As news broke today that Aon’s proposed combination with rival re/insurance brokerage Willis Towers Watson (WTW) has been terminated, analysts at Keefe, Bruyette & Woods (KBW) see greater headwinds for WTW moving forwards.
The proposed $30 billion mega-merger of two of the world’s largest brokers fell apart today as the pair reached an impasse with the U.S. Department of Justice (DoJ).
First announced 16 months ago, the proposed combination raised antitrust concerns in numerous jurisdictions, and while the European Commission (EC) approved the deal just a few weeks ago, the DoJ and Aon/WTW had been preparing to go to trial over the deal.
Of course, now that the deal’s been scrapped the trial with the DoJ is no longer needed and Aon and WTW intend to move forward independently, with Aon set to pay a $1 billion termination fee to WTW.
Commenting on the deal breakdown, analysts at KBW have said they are “very surprised” amid a belief that senior management at Aon would be able to extract meaningful value from even a partial net acquisition of WTW’s assets.
Industry news suggests that since the deal was first announced, both companies have lost talent amid uncertainty. However, “we see more go-it-alone headwinds at WLTW than at AON because of perceived CEO uncertainty at WLTW,” says KBW.
Also today, Aon announced contract extensions for its Chief Executive Officer (CEO), Greg Case and Chief Financial Officer (CFO), Christa Davies, for another three years. This announcement, say analysts, provides huge comfort that Aon will be able to rapidly regain its footing in the positive part of the market cycle. However, at WTW there’s been no such announcement.
Back in 2018, WTW announced the extension of current CEO John Haley’s contract until January 1st, 2021, stating at the time that he would retire. But Haley remains at the helm of WTW and it’s unclear how long he will remain in the role and also who his successor might be.
For Aon, analysts at KBW expect the scrapping of the deal to see the broker trade up today owing to removal of integration uncertainty.
However, WTW and Arthur. J. Gallagher (which presumably is unlikely to acquire Willis Re and other certain WTW assets now the deal has been called off), will probably trade down on the news, say analysts.

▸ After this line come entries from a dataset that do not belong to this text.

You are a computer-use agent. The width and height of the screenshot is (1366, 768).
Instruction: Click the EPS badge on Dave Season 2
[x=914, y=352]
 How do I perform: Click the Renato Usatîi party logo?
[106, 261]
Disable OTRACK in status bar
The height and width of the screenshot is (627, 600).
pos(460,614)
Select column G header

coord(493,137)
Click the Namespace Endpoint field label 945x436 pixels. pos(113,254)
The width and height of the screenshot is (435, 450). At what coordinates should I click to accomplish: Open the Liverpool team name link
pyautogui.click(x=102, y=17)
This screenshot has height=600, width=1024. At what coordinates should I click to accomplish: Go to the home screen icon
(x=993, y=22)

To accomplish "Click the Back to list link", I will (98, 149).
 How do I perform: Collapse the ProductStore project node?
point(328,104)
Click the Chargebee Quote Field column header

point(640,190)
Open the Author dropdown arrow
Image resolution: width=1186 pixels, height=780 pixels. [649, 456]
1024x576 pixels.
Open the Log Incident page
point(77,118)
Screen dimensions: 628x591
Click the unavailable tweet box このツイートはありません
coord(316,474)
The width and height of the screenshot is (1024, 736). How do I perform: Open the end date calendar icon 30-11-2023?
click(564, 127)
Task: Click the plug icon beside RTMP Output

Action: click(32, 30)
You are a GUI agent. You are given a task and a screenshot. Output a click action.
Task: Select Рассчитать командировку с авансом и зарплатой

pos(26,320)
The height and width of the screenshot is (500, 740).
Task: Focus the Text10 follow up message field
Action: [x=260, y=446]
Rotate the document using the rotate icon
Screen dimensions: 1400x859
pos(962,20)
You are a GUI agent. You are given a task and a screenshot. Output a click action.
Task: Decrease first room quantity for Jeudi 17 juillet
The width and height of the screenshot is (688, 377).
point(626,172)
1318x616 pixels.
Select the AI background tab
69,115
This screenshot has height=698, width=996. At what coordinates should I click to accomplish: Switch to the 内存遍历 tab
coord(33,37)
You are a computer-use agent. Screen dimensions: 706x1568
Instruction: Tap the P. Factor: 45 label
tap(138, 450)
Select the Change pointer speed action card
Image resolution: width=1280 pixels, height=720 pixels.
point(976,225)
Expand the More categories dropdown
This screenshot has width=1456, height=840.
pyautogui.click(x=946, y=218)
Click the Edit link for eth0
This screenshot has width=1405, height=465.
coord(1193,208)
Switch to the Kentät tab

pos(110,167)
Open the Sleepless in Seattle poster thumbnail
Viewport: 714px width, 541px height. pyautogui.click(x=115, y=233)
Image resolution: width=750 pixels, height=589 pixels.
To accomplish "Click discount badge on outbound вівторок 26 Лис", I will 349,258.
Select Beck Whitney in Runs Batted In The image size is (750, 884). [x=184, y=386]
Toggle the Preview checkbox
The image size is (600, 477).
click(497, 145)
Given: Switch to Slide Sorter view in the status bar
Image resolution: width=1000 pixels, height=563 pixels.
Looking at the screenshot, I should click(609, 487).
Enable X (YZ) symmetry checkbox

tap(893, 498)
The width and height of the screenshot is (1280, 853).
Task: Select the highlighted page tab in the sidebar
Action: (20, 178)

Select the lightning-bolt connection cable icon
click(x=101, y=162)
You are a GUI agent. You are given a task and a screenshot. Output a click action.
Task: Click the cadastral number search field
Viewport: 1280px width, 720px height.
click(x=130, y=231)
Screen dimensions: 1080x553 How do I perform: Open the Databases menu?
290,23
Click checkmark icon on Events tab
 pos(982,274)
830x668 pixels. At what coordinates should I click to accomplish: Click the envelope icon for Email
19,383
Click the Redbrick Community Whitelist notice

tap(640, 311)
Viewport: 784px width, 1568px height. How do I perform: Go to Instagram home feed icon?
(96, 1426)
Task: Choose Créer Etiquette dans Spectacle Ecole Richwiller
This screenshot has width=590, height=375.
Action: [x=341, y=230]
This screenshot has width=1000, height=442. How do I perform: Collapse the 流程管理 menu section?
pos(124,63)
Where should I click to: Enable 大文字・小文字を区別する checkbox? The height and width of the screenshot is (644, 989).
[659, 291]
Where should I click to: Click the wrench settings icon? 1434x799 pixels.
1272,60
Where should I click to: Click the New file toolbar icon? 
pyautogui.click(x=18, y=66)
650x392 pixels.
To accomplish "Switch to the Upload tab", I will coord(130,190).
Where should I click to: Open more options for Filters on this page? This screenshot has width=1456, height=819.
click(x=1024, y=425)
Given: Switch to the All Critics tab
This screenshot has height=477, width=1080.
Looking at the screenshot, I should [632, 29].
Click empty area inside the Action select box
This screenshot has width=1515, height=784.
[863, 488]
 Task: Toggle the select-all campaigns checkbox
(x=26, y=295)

Aon’s shares closed on Friday, July 23rd at a market price of $232.48 per share, but are trading up this morning on the Nasdaq by around 7% to $248, which is in-line with KBW’s previous post-break valuation for the firm.
The market price for WTW shares at close on Friday, July 23rd was $226.41 per share, but these are now trading down on the Nasdaq by roughly 7% to around the $211 to $212 mark, which is again in-line with KBW’s earlier post-break valuation of $211 to $224 for WTW.
It seems news of the collapse has also hit the share price of AJG, which was set to acquire numerous WTW assets for what’s been described as a low price. At close on Friday, July 23rd, AJG was trading at $143.05, but is currently trading down by more than 2% to around the $139 mark.